Ja, er hat als erstes ein überdimensioniertes Holzkreuz errichten lassen, als er mit seinen Mannen am 12. Oktober 1492 nach mehrwöchiger, zermürbender Fahrt Land erreichte, eine Insel, die von den Einheimischen Guanahani genannt wurde und die er San Salvador taufte (Heiliger Retter). Und ja, er wollte seiner Mentorin und Sponsorin, der streng katholischen Königin Isabella I. von Kastilien, Gold und andere Schätze von seinen Reisen mitbringen. Und ja, schon von der ersten kam er mit einigen »Indianern« zurück, um sie der Regentin vorzuführen, die just ihre blutige »Reconquista« (Rückeroberung), also die Vertreibung der Mauren von der Iberischen Halbinsel, mit der Einnahme von Grenada »krönte«. Und die sich natürlich von Columbus’ Ausflügen gen Westen Reichtümer und die Erweiterung ihres Imperiums versprach und nicht nur Ruhm und Ehre durch Eröffnung neuer Horizonte.

Nach seiner dritten Überfahrt musste Columbus erkennen, dass einige seiner bei der zweiten Reise zurückgelassenen Begleiter in seiner Abwesenheit und unter dem Kommando einer Bande junger, gieriger Adliger grausam gewütet und Unfrieden gestiftet hatten, die »Eingeborene« mit Peitschen in die Minen trieben und ihnen die Hände abhackten, wenn sie kein Gold fanden. Worauf er an den Frevlern kurzerhand ein Standgericht abhielt; deren Wortführer, Adrián de Moxica, soll er gar selbst zur Strecke gebracht haben. Was Hof und Kurie in Spanien unerhört fanden. Woraufhin sie ihn und seine Brüder in Ketten legen und in einem Kerker schmachten ließen. Die letzten Lebensjahre des Mannes, der Großadmiral der Ozeanischen Meere und Vizekanzler sein wollte, waren überschattet von Verbitterung und Einsamkeit, von der Öffentlichkeit verlacht, vergessen.

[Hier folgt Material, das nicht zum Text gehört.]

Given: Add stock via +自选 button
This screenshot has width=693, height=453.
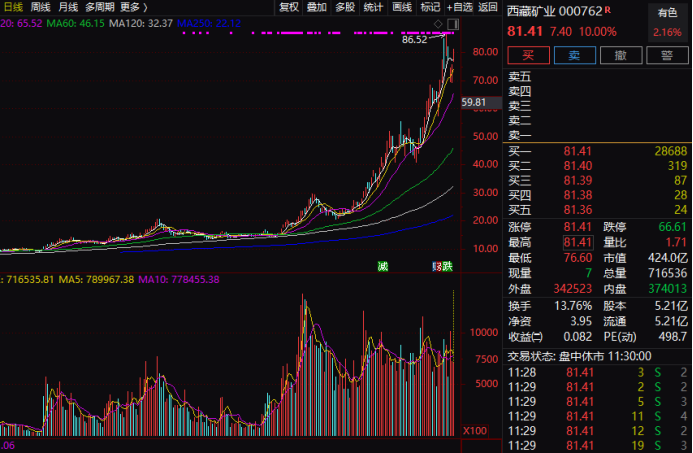Looking at the screenshot, I should 459,7.
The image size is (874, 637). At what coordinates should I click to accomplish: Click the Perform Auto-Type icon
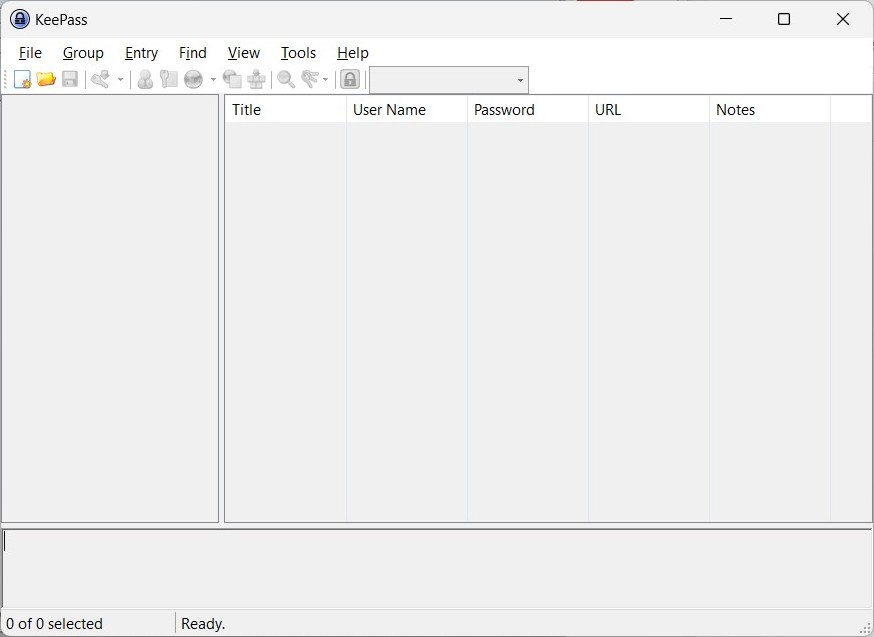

»Die Entdeckung Amerikas war für das Leben auf unserem Planeten das folgenreichste Ereignis seit dem Aussterben der Dinosaurier«, meint der US-amerikanische Wissenschaftsjournalist Charles C. Mann. Millionen Jahre waren die Hemisphären weitgehend voneinander isoliert gewesen. Mit Columbus traten sie in einen Austausch. Globalisierung. Menschen, Pflanzen, Tiere, aber auch Krankheiten gelangten in neue Lebensräume und schufen eine Welt, in der nichts blieb, wie es war. Leider auch zum Unguten. Europa stieg zu einer Kolonial- und Weltmacht auf.